April 14, 2010, By Paul Pritchard
Rating: 4 out of 5 stars.
A woman who cannot hear is stalked.
Country: USA, Released: 2009 Running Time: 71 minutes Drama, Thriller
The synopsis I saw for Lexie Cannes presents the film as a thriller in which the eponymous heroine finds herself stalked by two men, one relatively harmless, the other much less so. This description is accurate as far as it goes, but it does undersell a film that has a much broader scope than this.
More a drama than a thriller, the film is primarily a study of the character of Lexie Cannes herself, and what a character she is. Lexie is a deaf, transsexual woman building a life for herself as a photographer in Oregon. She has some relationship problems, a broadening circle of friends, a desire to put her past behind her and a strong urge to help when she encounters people in trouble. There are many layers to her personality but what shines through most strongly is Lexie’s essential humanity. While her specific circumstances will be unfamiliar to most, the core tale of someone coming to terms with their past so they can build a future is one with which anyone can empathise.

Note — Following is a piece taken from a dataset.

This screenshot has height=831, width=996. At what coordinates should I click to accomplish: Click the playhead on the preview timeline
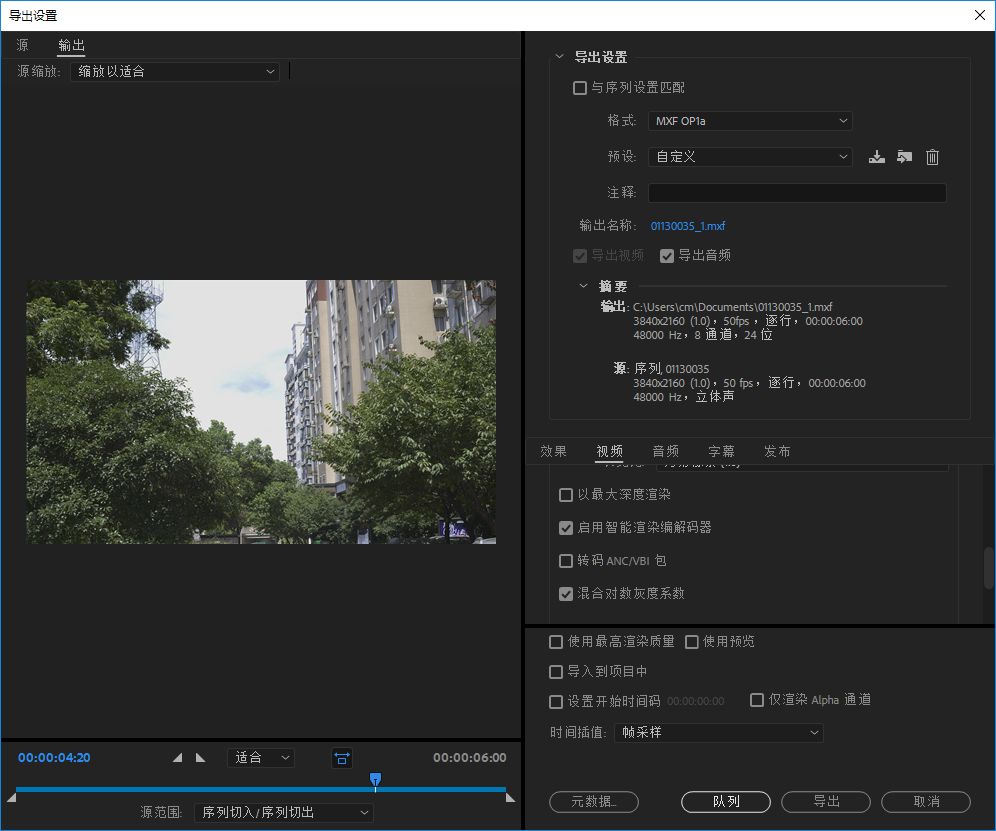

It is to the credit of writer/director, Tom Bertling that he has managed to develop a character that faces such a specific set of circumstances in a manner that feels almost familiar to a general audience. Lexie Cannes is a complex, fascinating and very well rounded character and she is superbly brought to life by Courtney O’Donnell who, in the title role, does a great job of capturing the complexity of the character.
While the plot can feel a bit episodic in places, this is more than made up for by both the strength of the performances and the atmosphere the film achieves. Logically, for a film about a deaf person, there is no natural sound. What we have instead is a soundtrack that plays for the entirety of the film and which does an incredibly good job of capturing the mood of both the characters and the events in which they find themselves. Although there is some (signed) dialogue, this is essentially a silent film and one that demonstrates just how powerful this type of film can be.

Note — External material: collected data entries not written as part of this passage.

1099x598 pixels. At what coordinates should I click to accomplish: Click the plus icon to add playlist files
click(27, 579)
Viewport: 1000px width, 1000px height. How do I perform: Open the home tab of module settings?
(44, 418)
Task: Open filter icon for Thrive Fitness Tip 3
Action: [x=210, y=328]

Visually, the film is something unique. Much of it is shot at night and often viewed through a camera or camcorder lens and giving the film a grainy feel that effectively adds an air of uncertainty to otherwise familiar settings. This is especially effective when dealing with the stalker part of the plot.
Lexie Cannes is a very real and very compelling portrait of a woman determined to surmount the obstacles she finds before her and build a life with which she can be both comfortable and happy. The performances are strong throughout and these, combined with a strongly atmospheric soundtrack and visual style, make for a film that is a powerful and moving experience.”